_Brief:_ Only the lines from the start of the entries through the line with "Click the duplicate page icon above canvas" are wanted; please output them exactly.

··· Material shown ···

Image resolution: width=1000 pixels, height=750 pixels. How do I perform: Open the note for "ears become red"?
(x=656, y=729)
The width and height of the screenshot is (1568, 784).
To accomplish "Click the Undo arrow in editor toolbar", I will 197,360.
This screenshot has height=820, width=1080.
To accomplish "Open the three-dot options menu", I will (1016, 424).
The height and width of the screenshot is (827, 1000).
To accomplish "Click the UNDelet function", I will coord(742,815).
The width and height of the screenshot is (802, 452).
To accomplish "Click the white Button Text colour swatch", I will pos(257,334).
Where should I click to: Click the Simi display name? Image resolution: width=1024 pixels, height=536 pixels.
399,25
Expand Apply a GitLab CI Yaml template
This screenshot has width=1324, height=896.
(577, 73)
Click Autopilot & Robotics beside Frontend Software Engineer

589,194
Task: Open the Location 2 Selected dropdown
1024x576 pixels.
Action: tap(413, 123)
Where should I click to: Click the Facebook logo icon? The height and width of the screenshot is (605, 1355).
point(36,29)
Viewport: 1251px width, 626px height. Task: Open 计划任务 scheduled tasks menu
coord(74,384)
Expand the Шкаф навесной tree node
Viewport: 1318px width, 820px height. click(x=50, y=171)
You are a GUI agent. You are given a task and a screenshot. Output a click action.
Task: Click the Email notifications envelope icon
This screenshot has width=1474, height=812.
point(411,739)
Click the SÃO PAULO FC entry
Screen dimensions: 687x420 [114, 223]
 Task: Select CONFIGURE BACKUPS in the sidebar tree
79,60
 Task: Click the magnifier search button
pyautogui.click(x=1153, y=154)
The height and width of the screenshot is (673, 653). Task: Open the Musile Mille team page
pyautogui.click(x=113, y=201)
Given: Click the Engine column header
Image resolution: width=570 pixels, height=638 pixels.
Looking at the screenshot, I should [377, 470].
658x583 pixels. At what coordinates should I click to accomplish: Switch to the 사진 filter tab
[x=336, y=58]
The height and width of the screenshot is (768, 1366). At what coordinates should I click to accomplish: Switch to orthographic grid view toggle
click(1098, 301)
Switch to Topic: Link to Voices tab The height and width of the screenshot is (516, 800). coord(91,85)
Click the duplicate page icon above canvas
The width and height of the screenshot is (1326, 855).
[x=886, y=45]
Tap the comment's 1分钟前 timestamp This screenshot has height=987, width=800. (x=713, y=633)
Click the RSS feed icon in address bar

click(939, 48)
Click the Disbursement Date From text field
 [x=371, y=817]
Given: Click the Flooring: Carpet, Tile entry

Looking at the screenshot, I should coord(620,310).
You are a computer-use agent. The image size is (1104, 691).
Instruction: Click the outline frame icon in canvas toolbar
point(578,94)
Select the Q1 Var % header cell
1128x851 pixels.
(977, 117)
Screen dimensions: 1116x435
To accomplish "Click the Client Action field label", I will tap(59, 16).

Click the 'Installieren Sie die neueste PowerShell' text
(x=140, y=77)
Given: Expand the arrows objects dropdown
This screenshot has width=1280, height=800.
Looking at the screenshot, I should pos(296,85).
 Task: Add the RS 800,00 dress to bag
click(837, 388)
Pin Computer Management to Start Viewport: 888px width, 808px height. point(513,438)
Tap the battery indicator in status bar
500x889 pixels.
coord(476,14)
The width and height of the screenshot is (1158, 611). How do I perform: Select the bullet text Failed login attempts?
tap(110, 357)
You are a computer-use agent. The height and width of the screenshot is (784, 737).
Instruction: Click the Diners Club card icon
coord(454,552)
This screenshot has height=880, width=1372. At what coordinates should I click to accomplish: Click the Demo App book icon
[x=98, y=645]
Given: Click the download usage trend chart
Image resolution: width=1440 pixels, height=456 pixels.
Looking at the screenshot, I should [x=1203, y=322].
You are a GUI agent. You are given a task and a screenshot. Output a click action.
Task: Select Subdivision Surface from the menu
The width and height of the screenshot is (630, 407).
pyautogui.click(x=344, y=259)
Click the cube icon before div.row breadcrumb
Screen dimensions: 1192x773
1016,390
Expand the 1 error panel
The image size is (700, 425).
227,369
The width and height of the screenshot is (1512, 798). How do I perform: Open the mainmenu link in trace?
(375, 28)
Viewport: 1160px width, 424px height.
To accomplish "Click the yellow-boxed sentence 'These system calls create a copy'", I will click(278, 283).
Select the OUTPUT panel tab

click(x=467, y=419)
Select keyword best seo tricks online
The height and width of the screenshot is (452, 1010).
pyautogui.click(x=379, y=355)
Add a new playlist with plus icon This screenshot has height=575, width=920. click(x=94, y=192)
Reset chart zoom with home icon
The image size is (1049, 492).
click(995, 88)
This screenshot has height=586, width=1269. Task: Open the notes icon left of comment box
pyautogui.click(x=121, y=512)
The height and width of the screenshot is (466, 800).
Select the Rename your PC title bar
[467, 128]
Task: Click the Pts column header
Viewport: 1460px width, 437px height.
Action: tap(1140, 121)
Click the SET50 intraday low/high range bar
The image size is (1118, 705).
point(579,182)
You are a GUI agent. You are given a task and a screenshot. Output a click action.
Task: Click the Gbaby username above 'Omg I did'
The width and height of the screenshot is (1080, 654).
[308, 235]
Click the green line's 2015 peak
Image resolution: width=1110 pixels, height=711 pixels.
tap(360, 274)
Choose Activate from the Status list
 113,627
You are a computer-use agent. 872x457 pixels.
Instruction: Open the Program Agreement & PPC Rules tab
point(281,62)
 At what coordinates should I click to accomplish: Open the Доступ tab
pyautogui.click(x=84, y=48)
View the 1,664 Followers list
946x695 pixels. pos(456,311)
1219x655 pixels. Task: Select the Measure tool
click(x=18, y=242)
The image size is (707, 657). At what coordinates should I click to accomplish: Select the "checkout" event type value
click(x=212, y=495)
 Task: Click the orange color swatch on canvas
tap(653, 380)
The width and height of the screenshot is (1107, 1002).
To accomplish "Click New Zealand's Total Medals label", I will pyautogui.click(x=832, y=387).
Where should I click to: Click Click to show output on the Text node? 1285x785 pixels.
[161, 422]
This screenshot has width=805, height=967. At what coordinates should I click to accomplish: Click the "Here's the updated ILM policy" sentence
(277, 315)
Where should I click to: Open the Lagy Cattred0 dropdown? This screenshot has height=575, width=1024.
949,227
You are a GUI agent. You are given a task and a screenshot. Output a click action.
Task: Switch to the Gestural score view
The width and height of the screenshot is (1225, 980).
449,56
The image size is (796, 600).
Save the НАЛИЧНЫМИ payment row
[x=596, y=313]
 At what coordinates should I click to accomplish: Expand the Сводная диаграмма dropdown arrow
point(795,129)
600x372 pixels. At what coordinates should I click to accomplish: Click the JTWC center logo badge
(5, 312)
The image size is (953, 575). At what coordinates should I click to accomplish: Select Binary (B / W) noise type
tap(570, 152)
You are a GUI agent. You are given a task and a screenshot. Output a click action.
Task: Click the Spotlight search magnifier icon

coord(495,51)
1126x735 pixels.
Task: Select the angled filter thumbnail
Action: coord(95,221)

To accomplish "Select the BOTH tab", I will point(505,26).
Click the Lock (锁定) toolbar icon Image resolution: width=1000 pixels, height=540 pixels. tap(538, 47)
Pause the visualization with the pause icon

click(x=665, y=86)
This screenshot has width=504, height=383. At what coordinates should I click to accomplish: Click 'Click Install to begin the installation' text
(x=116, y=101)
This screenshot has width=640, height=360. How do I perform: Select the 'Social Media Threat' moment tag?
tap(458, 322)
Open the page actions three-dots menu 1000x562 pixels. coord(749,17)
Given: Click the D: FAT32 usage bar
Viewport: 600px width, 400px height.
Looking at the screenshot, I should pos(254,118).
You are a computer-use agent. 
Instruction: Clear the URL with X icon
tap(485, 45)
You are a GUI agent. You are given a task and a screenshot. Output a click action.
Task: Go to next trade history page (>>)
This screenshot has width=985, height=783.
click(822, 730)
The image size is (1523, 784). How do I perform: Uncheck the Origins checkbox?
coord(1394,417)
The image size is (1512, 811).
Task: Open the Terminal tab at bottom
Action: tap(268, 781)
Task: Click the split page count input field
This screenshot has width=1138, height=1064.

···

_Worked solution:_
Image resolution: width=1000 pixels, height=750 pixels. How do I perform: Open the note for "ears become red"?
(x=656, y=729)
The width and height of the screenshot is (1568, 784).
To accomplish "Click the Undo arrow in editor toolbar", I will 197,360.
This screenshot has height=820, width=1080.
To accomplish "Open the three-dot options menu", I will (1016, 424).
The height and width of the screenshot is (827, 1000).
To accomplish "Click the UNDelet function", I will coord(742,815).
The width and height of the screenshot is (802, 452).
To accomplish "Click the white Button Text colour swatch", I will pos(257,334).
Where should I click to: Click the Simi display name? Image resolution: width=1024 pixels, height=536 pixels.
399,25
Expand Apply a GitLab CI Yaml template
This screenshot has width=1324, height=896.
(577, 73)
Click Autopilot & Robotics beside Frontend Software Engineer

589,194
Task: Open the Location 2 Selected dropdown
1024x576 pixels.
Action: tap(413, 123)
Where should I click to: Click the Facebook logo icon? The height and width of the screenshot is (605, 1355).
point(36,29)
Viewport: 1251px width, 626px height. Task: Open 计划任务 scheduled tasks menu
coord(74,384)
Expand the Шкаф навесной tree node
Viewport: 1318px width, 820px height. click(x=50, y=171)
You are a GUI agent. You are given a task and a screenshot. Output a click action.
Task: Click the Email notifications envelope icon
This screenshot has width=1474, height=812.
point(411,739)
Click the SÃO PAULO FC entry
Screen dimensions: 687x420 [114, 223]
 Task: Select CONFIGURE BACKUPS in the sidebar tree
79,60
 Task: Click the magnifier search button
pyautogui.click(x=1153, y=154)
The height and width of the screenshot is (673, 653). Task: Open the Musile Mille team page
pyautogui.click(x=113, y=201)
Given: Click the Engine column header
Image resolution: width=570 pixels, height=638 pixels.
Looking at the screenshot, I should [377, 470].
658x583 pixels. At what coordinates should I click to accomplish: Switch to the 사진 filter tab
[x=336, y=58]
The height and width of the screenshot is (768, 1366). At what coordinates should I click to accomplish: Switch to orthographic grid view toggle
click(1098, 301)
Switch to Topic: Link to Voices tab The height and width of the screenshot is (516, 800). coord(91,85)
Click the duplicate page icon above canvas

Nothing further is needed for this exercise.